● **Material for this task**
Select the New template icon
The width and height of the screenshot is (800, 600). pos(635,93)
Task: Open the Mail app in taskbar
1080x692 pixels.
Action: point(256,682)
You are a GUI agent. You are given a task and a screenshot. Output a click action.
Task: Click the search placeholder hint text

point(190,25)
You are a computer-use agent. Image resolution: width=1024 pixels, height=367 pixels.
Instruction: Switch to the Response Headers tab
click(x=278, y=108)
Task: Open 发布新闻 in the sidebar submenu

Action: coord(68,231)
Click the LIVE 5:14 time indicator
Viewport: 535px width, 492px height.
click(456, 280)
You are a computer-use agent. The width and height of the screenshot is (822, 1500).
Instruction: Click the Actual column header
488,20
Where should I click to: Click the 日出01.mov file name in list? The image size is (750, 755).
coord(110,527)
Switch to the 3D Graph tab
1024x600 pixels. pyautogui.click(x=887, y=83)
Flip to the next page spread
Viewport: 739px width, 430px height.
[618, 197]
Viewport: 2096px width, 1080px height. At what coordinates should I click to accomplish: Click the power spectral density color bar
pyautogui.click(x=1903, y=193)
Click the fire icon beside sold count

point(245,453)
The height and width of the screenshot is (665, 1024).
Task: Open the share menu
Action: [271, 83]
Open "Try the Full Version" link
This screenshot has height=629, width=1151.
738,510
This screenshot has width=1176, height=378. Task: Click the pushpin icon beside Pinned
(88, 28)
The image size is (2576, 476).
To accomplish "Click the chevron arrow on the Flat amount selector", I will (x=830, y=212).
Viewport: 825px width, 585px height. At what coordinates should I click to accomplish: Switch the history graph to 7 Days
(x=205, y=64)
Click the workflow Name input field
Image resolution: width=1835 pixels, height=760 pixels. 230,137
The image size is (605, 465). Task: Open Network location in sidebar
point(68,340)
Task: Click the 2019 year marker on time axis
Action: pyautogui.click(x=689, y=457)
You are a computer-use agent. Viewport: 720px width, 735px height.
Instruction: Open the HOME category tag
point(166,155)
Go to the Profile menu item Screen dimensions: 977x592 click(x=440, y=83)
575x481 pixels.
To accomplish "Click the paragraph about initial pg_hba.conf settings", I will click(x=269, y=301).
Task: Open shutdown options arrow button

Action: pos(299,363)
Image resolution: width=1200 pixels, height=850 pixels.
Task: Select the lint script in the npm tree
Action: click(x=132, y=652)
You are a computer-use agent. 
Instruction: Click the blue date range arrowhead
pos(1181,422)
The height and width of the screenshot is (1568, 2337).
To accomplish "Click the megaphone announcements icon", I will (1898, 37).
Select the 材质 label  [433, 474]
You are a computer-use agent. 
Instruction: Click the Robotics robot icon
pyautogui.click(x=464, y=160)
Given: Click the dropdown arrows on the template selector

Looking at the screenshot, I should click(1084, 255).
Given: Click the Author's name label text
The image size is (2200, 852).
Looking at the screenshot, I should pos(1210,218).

● **Requirement**
Include in the answer nothing but an exact repetition of the lines from the one with "Click the fire icon beside sold count" through the end of the material.

● **Exercise response**
Click the fire icon beside sold count

point(245,453)
The height and width of the screenshot is (665, 1024).
Task: Open the share menu
Action: [271, 83]
Open "Try the Full Version" link
This screenshot has height=629, width=1151.
738,510
This screenshot has width=1176, height=378. Task: Click the pushpin icon beside Pinned
(88, 28)
The image size is (2576, 476).
To accomplish "Click the chevron arrow on the Flat amount selector", I will (x=830, y=212).
Viewport: 825px width, 585px height. At what coordinates should I click to accomplish: Switch the history graph to 7 Days
(x=205, y=64)
Click the workflow Name input field
Image resolution: width=1835 pixels, height=760 pixels. 230,137
The image size is (605, 465). Task: Open Network location in sidebar
point(68,340)
Task: Click the 2019 year marker on time axis
Action: pyautogui.click(x=689, y=457)
You are a computer-use agent. Viewport: 720px width, 735px height.
Instruction: Open the HOME category tag
point(166,155)
Go to the Profile menu item Screen dimensions: 977x592 click(x=440, y=83)
575x481 pixels.
To accomplish "Click the paragraph about initial pg_hba.conf settings", I will click(x=269, y=301).
Task: Open shutdown options arrow button

Action: pos(299,363)
Image resolution: width=1200 pixels, height=850 pixels.
Task: Select the lint script in the npm tree
Action: click(x=132, y=652)
You are a computer-use agent. 
Instruction: Click the blue date range arrowhead
pos(1181,422)
The height and width of the screenshot is (1568, 2337).
To accomplish "Click the megaphone announcements icon", I will (1898, 37).
Select the 材质 label  [433, 474]
You are a computer-use agent. 
Instruction: Click the Robotics robot icon
pyautogui.click(x=464, y=160)
Given: Click the dropdown arrows on the template selector

Looking at the screenshot, I should click(1084, 255).
Given: Click the Author's name label text
The image size is (2200, 852).
Looking at the screenshot, I should pos(1210,218).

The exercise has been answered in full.